### What the exercise asks
Lay out every line from the one containing "You are a GUI" down to the one containing "This screenshot has width=1048, height=497." as a JSON list of strings, one string per line and blank lines omitted.

### Data for this task
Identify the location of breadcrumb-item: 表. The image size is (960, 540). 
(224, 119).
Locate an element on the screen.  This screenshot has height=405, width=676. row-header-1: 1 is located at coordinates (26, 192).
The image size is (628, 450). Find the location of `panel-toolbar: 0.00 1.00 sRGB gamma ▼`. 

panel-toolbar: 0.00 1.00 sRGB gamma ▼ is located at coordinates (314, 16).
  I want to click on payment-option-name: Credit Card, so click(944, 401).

==

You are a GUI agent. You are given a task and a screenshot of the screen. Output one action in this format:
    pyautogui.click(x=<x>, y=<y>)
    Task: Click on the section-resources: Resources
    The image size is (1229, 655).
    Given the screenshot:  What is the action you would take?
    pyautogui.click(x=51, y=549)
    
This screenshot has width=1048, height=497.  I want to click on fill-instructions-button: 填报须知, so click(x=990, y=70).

--

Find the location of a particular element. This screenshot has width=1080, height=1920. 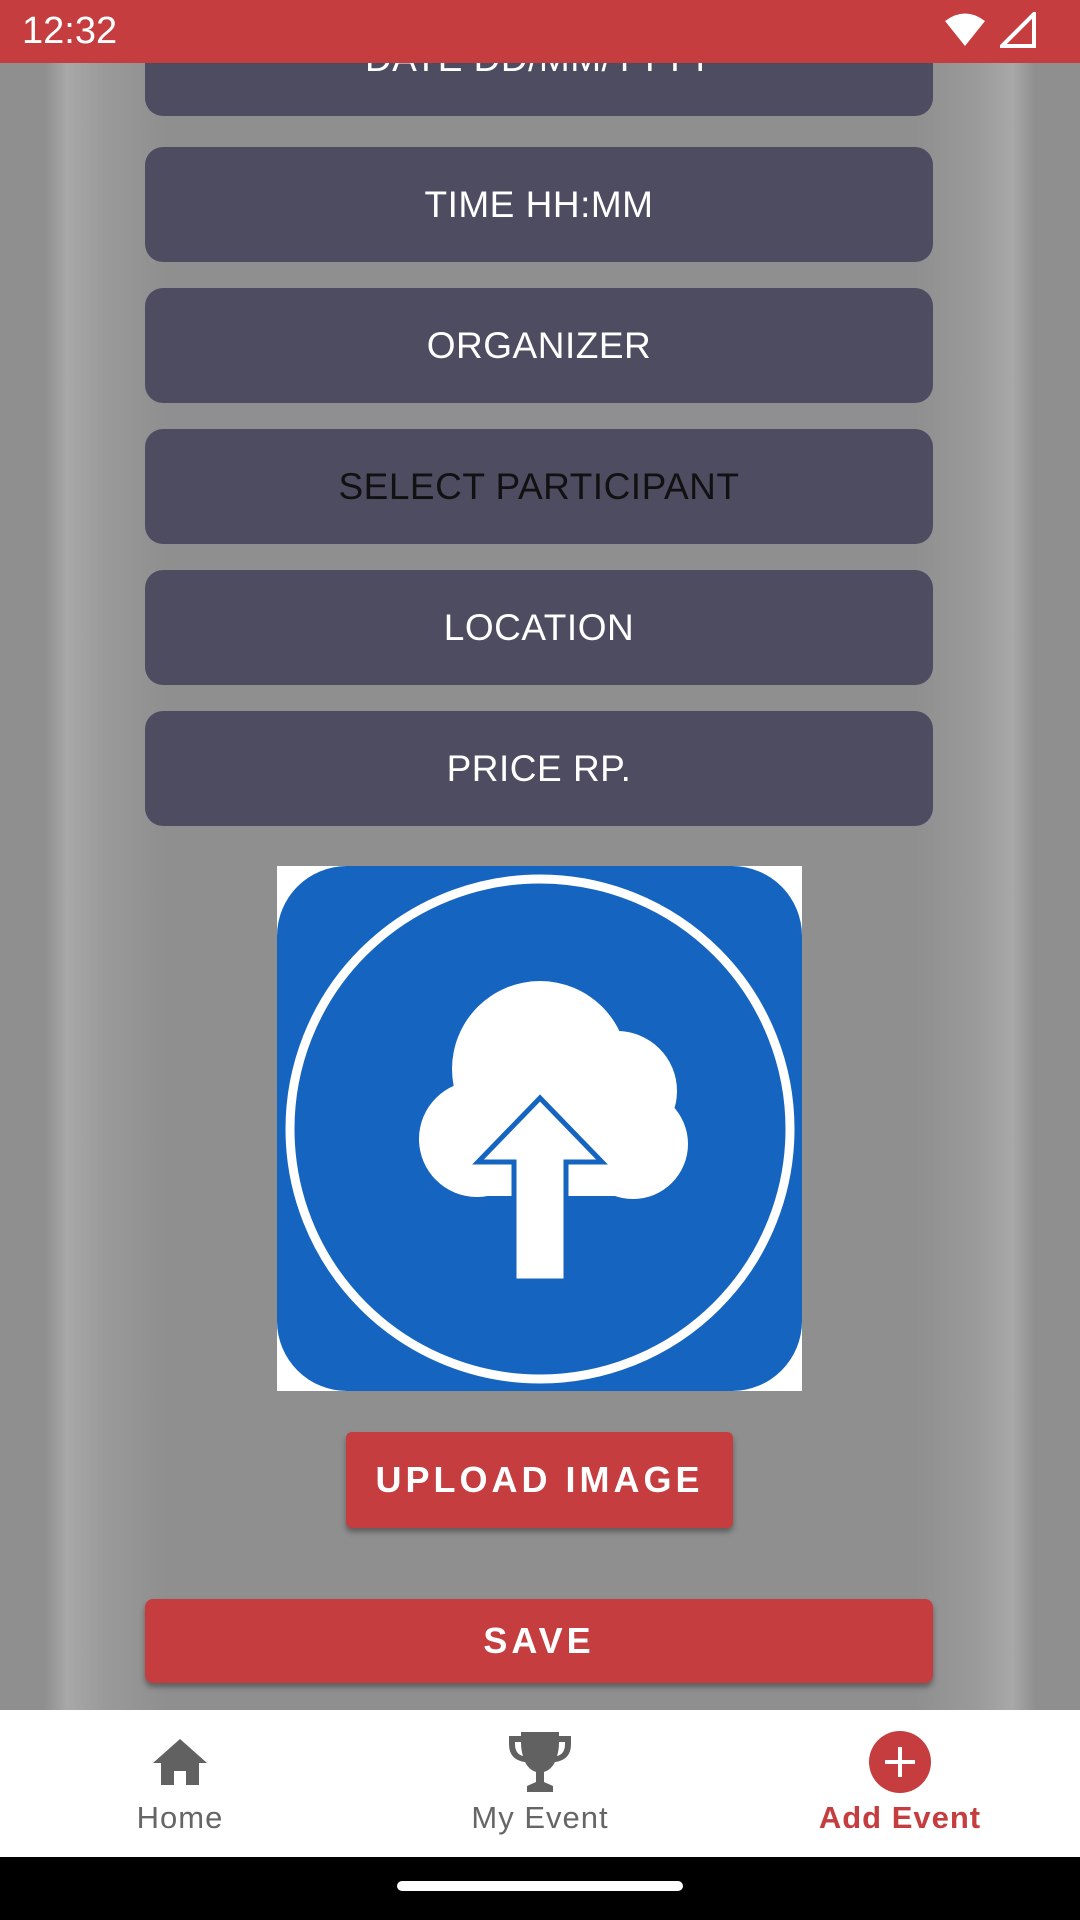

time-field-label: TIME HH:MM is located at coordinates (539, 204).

### Exercise result
[
  "You are a GUI agent. You are given a task and a screenshot of the screen. Output one action in this format:",
  "    pyautogui.click(x=<x>, y=<y>)",
  "    Task: Click on the section-resources: Resources",
  "    The image size is (1229, 655).",
  "    Given the screenshot:  What is the action you would take?",
  "    pyautogui.click(x=51, y=549)",
  "This screenshot has width=1048, height=497.  I want to click on fill-instructions-button: 填报须知, so click(x=990, y=70)."
]